→ Your instructions: Within the material below, transcribe exactly the lines from the one holding "Collapse the Installed section arrow" through the one holding "The width and", keeping both ends and skipping the rest.

→ Given records:
_ _ _

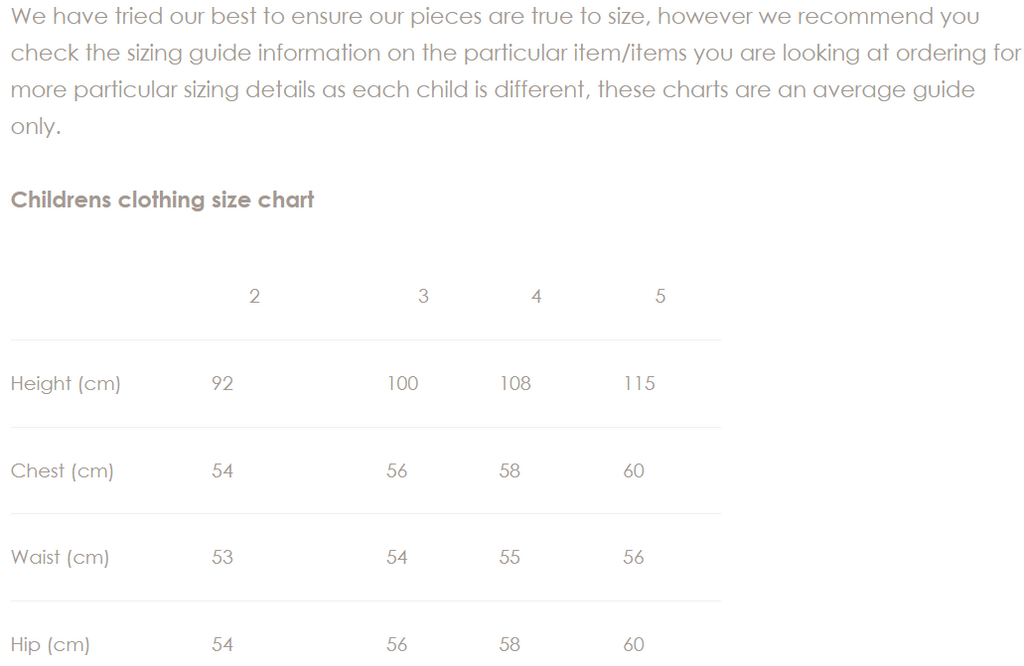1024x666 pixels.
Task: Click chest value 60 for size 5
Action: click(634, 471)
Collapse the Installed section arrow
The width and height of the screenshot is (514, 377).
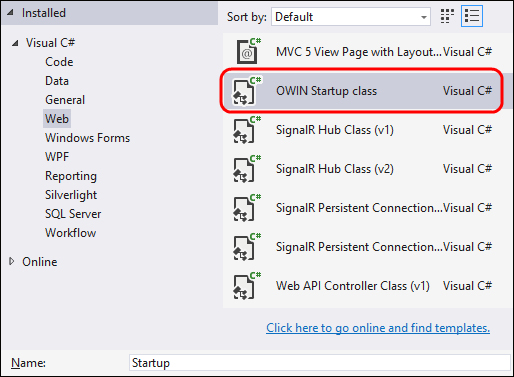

_ _ _

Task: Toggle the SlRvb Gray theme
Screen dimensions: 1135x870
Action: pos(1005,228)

_ _ _

→ Answer space:
Collapse the Installed section arrow
The width and height of the screenshot is (514, 377).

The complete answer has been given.